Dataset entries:
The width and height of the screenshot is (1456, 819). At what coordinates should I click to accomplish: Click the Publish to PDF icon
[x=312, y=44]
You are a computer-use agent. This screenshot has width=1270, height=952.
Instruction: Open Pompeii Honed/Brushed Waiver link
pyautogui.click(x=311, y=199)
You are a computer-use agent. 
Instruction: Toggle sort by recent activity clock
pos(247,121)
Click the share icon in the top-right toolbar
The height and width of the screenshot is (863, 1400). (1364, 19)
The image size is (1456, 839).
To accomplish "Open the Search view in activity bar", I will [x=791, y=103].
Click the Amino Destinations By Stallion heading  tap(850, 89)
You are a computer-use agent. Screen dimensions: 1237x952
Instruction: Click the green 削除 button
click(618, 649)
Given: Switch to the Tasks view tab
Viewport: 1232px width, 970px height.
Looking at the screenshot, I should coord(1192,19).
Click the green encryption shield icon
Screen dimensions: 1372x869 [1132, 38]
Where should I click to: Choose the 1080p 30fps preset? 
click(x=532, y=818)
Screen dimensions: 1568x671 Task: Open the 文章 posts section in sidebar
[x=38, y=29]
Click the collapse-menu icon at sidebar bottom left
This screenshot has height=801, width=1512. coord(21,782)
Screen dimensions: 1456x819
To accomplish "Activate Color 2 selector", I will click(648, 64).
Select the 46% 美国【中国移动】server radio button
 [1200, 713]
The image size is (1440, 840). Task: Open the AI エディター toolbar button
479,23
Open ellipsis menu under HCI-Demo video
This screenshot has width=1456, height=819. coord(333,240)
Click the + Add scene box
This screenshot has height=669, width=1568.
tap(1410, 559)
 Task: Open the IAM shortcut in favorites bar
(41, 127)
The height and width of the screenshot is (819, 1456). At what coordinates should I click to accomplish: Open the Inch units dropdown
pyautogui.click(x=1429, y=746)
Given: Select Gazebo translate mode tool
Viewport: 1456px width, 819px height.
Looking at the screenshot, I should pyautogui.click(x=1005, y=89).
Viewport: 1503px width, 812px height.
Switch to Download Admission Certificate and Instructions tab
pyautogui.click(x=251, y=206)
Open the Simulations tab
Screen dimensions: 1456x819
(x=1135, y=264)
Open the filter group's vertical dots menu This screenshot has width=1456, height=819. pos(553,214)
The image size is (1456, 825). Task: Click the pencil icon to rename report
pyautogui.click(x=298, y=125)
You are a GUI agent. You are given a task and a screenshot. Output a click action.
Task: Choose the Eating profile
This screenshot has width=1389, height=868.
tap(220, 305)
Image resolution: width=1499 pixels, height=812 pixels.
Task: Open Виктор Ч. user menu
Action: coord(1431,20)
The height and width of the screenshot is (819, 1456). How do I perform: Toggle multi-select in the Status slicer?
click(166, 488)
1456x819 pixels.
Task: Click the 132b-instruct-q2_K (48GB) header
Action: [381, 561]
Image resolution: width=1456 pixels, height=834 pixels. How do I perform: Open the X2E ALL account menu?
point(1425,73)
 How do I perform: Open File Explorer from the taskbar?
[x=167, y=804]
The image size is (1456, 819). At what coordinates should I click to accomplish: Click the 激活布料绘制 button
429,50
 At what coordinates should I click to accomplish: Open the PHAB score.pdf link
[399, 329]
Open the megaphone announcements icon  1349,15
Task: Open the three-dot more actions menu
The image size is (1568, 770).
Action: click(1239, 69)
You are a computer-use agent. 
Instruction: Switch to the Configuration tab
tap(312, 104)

→ **Task brief**:
The answer must consist of every line from the data that contains the word "agent".

→ **Task answer**:
You are a computer-use agent. This screenshot has width=1270, height=952.
You are a computer-use agent. 
You are a computer-use agent. Screen dimensions: 1237x952
You are a GUI agent. You are given a task and a screenshot. Output a click action.
You are a computer-use agent. 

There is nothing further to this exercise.